[Stored items]
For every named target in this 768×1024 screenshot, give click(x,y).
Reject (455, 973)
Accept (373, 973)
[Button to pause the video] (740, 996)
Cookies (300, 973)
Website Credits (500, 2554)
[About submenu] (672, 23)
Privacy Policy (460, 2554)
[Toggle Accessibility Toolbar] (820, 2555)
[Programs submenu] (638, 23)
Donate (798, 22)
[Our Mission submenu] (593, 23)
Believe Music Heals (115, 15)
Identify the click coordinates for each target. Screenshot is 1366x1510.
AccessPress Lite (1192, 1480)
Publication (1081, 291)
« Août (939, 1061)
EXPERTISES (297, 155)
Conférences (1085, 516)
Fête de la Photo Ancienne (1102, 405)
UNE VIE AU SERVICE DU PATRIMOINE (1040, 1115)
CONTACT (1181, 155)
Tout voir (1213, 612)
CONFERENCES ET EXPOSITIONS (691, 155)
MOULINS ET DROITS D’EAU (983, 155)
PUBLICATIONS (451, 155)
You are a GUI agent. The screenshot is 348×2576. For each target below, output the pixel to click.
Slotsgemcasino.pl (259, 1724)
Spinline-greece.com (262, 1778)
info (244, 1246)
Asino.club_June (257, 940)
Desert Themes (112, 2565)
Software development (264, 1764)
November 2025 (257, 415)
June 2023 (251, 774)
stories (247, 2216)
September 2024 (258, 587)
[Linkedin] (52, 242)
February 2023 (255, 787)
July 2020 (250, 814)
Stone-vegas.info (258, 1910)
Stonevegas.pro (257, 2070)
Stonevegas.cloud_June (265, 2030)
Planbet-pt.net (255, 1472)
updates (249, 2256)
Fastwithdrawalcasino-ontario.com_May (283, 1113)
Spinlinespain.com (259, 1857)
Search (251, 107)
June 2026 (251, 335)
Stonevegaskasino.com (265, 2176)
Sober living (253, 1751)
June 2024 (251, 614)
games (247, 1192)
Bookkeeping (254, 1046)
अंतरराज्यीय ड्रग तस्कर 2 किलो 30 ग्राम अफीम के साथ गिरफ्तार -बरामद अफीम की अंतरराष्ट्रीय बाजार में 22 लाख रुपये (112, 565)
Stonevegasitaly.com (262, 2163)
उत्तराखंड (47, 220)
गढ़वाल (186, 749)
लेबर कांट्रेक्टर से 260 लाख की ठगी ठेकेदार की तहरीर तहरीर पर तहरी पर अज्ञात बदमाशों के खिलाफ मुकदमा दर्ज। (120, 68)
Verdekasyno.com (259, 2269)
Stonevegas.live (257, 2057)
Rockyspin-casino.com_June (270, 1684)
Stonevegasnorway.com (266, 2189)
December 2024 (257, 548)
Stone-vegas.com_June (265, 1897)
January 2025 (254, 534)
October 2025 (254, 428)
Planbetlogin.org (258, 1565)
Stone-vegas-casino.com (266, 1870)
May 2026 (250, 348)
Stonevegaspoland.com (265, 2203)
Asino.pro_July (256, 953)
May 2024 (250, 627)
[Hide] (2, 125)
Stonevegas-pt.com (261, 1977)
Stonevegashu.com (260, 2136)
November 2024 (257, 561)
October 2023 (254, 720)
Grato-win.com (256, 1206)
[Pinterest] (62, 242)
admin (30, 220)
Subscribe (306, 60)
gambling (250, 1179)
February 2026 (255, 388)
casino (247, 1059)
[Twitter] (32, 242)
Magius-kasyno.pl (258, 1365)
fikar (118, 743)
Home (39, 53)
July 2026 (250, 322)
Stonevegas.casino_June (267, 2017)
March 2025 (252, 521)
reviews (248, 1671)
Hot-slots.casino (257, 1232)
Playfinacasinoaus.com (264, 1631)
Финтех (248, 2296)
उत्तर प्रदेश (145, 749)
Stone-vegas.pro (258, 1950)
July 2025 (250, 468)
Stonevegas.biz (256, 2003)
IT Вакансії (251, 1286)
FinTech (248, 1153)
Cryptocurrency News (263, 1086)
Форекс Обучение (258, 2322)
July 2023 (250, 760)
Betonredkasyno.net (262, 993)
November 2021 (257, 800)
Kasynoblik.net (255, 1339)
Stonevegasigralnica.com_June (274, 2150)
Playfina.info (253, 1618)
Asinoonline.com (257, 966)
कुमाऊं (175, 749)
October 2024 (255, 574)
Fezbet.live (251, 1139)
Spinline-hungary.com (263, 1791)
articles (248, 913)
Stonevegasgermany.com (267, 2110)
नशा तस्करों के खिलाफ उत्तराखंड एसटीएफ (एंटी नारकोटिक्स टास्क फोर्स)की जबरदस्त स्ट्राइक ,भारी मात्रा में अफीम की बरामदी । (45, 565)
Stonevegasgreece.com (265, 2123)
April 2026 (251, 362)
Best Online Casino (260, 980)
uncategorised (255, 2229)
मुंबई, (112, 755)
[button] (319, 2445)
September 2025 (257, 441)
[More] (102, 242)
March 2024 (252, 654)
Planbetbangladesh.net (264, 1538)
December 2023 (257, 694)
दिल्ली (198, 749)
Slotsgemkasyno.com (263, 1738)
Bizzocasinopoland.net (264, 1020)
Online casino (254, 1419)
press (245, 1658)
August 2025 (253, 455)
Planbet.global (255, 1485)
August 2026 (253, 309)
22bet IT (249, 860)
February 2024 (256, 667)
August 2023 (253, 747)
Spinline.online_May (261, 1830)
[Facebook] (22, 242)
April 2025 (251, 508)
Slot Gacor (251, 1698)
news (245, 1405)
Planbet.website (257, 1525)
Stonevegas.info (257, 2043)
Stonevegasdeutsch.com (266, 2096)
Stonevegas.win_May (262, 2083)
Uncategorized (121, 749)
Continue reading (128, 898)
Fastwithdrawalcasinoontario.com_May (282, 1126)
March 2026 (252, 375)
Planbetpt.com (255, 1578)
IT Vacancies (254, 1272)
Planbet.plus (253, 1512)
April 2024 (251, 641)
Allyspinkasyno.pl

What you have to do: Lines from the top of the entries through the line with "Publication (1081, 291)" are to be transcribed exactly, and nothing more.

Answer box:
For every named target in this 768×1024 screenshot, give click(x,y).
Reject (455, 973)
Accept (373, 973)
[Button to pause the video] (740, 996)
Cookies (300, 973)
Website Credits (500, 2554)
[About submenu] (672, 23)
Privacy Policy (460, 2554)
[Toggle Accessibility Toolbar] (820, 2555)
[Programs submenu] (638, 23)
Donate (798, 22)
[Our Mission submenu] (593, 23)
Believe Music Heals (115, 15)
Identify the click coordinates for each target. Screenshot is 1366x1510.
AccessPress Lite (1192, 1480)
Publication (1081, 291)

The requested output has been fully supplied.